## PROBLEM TO WORK ON
Copy out the listing again, swapping "magnifier" for "lens" everywhere it occurs and keeping everything else the same.

## GIVEN DATA
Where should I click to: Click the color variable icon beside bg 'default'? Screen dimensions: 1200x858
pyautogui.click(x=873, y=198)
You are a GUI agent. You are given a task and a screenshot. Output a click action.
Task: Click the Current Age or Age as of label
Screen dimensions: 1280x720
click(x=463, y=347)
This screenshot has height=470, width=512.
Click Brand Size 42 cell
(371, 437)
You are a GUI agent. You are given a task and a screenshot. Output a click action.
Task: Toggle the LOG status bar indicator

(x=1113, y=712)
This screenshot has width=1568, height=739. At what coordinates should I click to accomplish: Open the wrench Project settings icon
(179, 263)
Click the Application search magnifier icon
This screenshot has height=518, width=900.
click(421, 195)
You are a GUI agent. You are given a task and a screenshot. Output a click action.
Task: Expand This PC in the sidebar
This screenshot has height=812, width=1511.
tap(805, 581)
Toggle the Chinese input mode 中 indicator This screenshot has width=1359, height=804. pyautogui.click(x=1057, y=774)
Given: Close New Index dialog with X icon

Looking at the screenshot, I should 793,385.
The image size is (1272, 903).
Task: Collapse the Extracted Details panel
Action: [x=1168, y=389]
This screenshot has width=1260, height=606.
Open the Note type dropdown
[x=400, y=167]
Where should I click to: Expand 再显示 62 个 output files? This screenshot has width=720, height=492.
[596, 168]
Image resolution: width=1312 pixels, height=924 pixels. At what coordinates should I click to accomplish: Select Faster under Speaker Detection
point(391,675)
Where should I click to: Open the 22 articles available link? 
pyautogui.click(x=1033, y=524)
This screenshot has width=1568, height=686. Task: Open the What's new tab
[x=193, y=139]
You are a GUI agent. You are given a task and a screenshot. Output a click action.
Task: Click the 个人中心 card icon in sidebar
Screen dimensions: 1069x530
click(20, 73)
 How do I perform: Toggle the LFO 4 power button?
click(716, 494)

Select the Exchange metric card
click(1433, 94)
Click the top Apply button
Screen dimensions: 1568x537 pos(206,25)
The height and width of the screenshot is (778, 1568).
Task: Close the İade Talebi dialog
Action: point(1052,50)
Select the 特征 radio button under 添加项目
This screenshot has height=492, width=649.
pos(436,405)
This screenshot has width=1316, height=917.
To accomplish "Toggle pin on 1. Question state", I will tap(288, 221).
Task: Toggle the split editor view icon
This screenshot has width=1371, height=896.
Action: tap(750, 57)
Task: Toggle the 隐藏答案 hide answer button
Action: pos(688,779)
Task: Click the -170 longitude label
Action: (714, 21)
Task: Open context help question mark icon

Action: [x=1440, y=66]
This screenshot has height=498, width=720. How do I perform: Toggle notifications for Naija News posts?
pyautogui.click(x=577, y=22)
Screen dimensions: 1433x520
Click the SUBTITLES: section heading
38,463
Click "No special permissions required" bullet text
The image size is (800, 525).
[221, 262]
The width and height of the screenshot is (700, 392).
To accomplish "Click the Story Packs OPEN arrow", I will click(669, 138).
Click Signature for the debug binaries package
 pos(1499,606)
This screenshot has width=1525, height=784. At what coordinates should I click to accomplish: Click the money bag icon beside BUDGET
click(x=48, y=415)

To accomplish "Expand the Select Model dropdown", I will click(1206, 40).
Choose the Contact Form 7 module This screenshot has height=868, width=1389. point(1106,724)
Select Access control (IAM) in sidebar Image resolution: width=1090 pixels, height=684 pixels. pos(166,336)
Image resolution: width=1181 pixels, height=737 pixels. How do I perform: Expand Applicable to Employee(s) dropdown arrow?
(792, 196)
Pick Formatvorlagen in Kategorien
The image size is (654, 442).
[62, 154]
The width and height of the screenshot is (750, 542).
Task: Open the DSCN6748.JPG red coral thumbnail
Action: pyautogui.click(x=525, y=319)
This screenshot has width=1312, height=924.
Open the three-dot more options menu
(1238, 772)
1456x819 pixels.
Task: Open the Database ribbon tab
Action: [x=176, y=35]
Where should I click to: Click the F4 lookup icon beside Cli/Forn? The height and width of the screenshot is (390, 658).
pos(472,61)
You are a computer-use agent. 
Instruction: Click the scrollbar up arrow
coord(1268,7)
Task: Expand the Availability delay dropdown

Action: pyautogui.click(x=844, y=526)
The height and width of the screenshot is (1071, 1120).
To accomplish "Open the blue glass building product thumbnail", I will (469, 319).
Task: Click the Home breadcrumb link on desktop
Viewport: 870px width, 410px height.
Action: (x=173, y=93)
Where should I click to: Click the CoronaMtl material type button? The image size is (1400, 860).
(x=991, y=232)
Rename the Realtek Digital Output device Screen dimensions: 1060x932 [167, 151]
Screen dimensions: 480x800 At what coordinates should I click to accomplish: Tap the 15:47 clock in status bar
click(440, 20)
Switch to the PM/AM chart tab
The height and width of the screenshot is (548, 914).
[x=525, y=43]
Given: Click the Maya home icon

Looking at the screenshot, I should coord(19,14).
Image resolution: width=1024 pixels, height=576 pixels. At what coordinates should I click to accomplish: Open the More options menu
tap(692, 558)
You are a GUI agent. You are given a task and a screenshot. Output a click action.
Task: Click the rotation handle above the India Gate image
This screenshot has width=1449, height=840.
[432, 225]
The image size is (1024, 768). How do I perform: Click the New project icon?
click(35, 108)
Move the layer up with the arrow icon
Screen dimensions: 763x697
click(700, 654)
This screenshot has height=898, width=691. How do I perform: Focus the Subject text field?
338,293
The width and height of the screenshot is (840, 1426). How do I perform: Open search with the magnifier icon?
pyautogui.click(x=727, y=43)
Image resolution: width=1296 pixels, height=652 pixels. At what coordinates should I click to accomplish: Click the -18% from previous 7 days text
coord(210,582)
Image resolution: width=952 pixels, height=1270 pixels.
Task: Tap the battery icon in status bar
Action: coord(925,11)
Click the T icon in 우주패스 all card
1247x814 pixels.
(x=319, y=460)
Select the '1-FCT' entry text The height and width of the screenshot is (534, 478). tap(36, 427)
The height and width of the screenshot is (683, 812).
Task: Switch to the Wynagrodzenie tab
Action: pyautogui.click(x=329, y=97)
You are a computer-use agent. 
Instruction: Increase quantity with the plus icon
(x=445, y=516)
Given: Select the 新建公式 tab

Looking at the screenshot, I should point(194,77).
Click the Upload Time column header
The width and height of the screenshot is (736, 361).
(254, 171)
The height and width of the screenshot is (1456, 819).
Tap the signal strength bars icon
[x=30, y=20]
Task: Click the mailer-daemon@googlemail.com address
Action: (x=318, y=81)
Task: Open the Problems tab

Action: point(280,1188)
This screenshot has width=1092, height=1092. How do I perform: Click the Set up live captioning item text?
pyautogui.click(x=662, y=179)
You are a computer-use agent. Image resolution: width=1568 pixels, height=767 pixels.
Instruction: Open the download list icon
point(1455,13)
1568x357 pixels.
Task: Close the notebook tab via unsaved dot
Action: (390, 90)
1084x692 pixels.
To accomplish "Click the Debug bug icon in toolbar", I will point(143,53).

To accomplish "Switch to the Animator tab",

## TASK ANSWER
Where should I click to: Click the color variable icon beside bg 'default'? Screen dimensions: 1200x858
pyautogui.click(x=873, y=198)
You are a GUI agent. You are given a task and a screenshot. Output a click action.
Task: Click the Current Age or Age as of label
Screen dimensions: 1280x720
click(x=463, y=347)
This screenshot has height=470, width=512.
Click Brand Size 42 cell
(371, 437)
You are a GUI agent. You are given a task and a screenshot. Output a click action.
Task: Toggle the LOG status bar indicator

(x=1113, y=712)
This screenshot has width=1568, height=739. At what coordinates should I click to accomplish: Open the wrench Project settings icon
(179, 263)
Click the Application search lens icon
This screenshot has height=518, width=900.
click(421, 195)
You are a GUI agent. You are given a task and a screenshot. Output a click action.
Task: Expand This PC in the sidebar
This screenshot has height=812, width=1511.
tap(805, 581)
Toggle the Chinese input mode 中 indicator This screenshot has width=1359, height=804. pyautogui.click(x=1057, y=774)
Given: Close New Index dialog with X icon

Looking at the screenshot, I should 793,385.
The image size is (1272, 903).
Task: Collapse the Extracted Details panel
Action: [x=1168, y=389]
This screenshot has width=1260, height=606.
Open the Note type dropdown
[x=400, y=167]
Where should I click to: Expand 再显示 62 个 output files? This screenshot has width=720, height=492.
[596, 168]
Image resolution: width=1312 pixels, height=924 pixels. At what coordinates should I click to accomplish: Select Faster under Speaker Detection
point(391,675)
Where should I click to: Open the 22 articles available link? 
pyautogui.click(x=1033, y=524)
This screenshot has width=1568, height=686. Task: Open the What's new tab
[x=193, y=139]
You are a GUI agent. You are given a task and a screenshot. Output a click action.
Task: Click the 个人中心 card icon in sidebar
Screen dimensions: 1069x530
click(20, 73)
 How do I perform: Toggle the LFO 4 power button?
click(716, 494)

Select the Exchange metric card
click(1433, 94)
Click the top Apply button
Screen dimensions: 1568x537 pos(206,25)
The height and width of the screenshot is (778, 1568).
Task: Close the İade Talebi dialog
Action: point(1052,50)
Select the 特征 radio button under 添加项目
This screenshot has height=492, width=649.
pos(436,405)
This screenshot has width=1316, height=917.
To accomplish "Toggle pin on 1. Question state", I will tap(288, 221).
Task: Toggle the split editor view icon
This screenshot has width=1371, height=896.
Action: tap(750, 57)
Task: Toggle the 隐藏答案 hide answer button
Action: pos(688,779)
Task: Click the -170 longitude label
Action: (714, 21)
Task: Open context help question mark icon

Action: [x=1440, y=66]
This screenshot has height=498, width=720. How do I perform: Toggle notifications for Naija News posts?
pyautogui.click(x=577, y=22)
Screen dimensions: 1433x520
Click the SUBTITLES: section heading
38,463
Click "No special permissions required" bullet text
The image size is (800, 525).
[221, 262]
The width and height of the screenshot is (700, 392).
To accomplish "Click the Story Packs OPEN arrow", I will click(669, 138).
Click Signature for the debug binaries package
 pos(1499,606)
This screenshot has width=1525, height=784. At what coordinates should I click to accomplish: Click the money bag icon beside BUDGET
click(x=48, y=415)

To accomplish "Expand the Select Model dropdown", I will click(1206, 40).
Choose the Contact Form 7 module This screenshot has height=868, width=1389. point(1106,724)
Select Access control (IAM) in sidebar Image resolution: width=1090 pixels, height=684 pixels. pos(166,336)
Image resolution: width=1181 pixels, height=737 pixels. How do I perform: Expand Applicable to Employee(s) dropdown arrow?
(792, 196)
Pick Formatvorlagen in Kategorien
The image size is (654, 442).
[62, 154]
The width and height of the screenshot is (750, 542).
Task: Open the DSCN6748.JPG red coral thumbnail
Action: pyautogui.click(x=525, y=319)
This screenshot has width=1312, height=924.
Open the three-dot more options menu
(1238, 772)
1456x819 pixels.
Task: Open the Database ribbon tab
Action: [x=176, y=35]
Where should I click to: Click the F4 lookup icon beside Cli/Forn? The height and width of the screenshot is (390, 658).
pos(472,61)
You are a computer-use agent. 
Instruction: Click the scrollbar up arrow
coord(1268,7)
Task: Expand the Availability delay dropdown

Action: pyautogui.click(x=844, y=526)
The height and width of the screenshot is (1071, 1120).
To accomplish "Open the blue glass building product thumbnail", I will (469, 319).
Task: Click the Home breadcrumb link on desktop
Viewport: 870px width, 410px height.
Action: (x=173, y=93)
Where should I click to: Click the CoronaMtl material type button? The image size is (1400, 860).
(x=991, y=232)
Rename the Realtek Digital Output device Screen dimensions: 1060x932 [167, 151]
Screen dimensions: 480x800 At what coordinates should I click to accomplish: Tap the 15:47 clock in status bar
click(440, 20)
Switch to the PM/AM chart tab
The height and width of the screenshot is (548, 914).
[x=525, y=43]
Given: Click the Maya home icon

Looking at the screenshot, I should coord(19,14).
Image resolution: width=1024 pixels, height=576 pixels. At what coordinates should I click to accomplish: Open the More options menu
tap(692, 558)
You are a GUI agent. You are given a task and a screenshot. Output a click action.
Task: Click the rotation handle above the India Gate image
This screenshot has width=1449, height=840.
[432, 225]
The image size is (1024, 768). How do I perform: Click the New project icon?
click(35, 108)
Move the layer up with the arrow icon
Screen dimensions: 763x697
click(700, 654)
This screenshot has height=898, width=691. How do I perform: Focus the Subject text field?
338,293
The width and height of the screenshot is (840, 1426). How do I perform: Open search with the lens icon?
pyautogui.click(x=727, y=43)
Image resolution: width=1296 pixels, height=652 pixels. At what coordinates should I click to accomplish: Click the -18% from previous 7 days text
coord(210,582)
Image resolution: width=952 pixels, height=1270 pixels.
Task: Tap the battery icon in status bar
Action: coord(925,11)
Click the T icon in 우주패스 all card
1247x814 pixels.
(x=319, y=460)
Select the '1-FCT' entry text The height and width of the screenshot is (534, 478). tap(36, 427)
The height and width of the screenshot is (683, 812).
Task: Switch to the Wynagrodzenie tab
Action: pyautogui.click(x=329, y=97)
You are a computer-use agent. 
Instruction: Increase quantity with the plus icon
(x=445, y=516)
Given: Select the 新建公式 tab

Looking at the screenshot, I should point(194,77).
Click the Upload Time column header
The width and height of the screenshot is (736, 361).
(254, 171)
The height and width of the screenshot is (1456, 819).
Tap the signal strength bars icon
[x=30, y=20]
Task: Click the mailer-daemon@googlemail.com address
Action: (x=318, y=81)
Task: Open the Problems tab

Action: point(280,1188)
This screenshot has width=1092, height=1092. How do I perform: Click the Set up live captioning item text?
pyautogui.click(x=662, y=179)
You are a computer-use agent. Image resolution: width=1568 pixels, height=767 pixels.
Instruction: Open the download list icon
point(1455,13)
1568x357 pixels.
Task: Close the notebook tab via unsaved dot
Action: (390, 90)
1084x692 pixels.
To accomplish "Click the Debug bug icon in toolbar", I will point(143,53).

To accomplish "Switch to the Animator tab",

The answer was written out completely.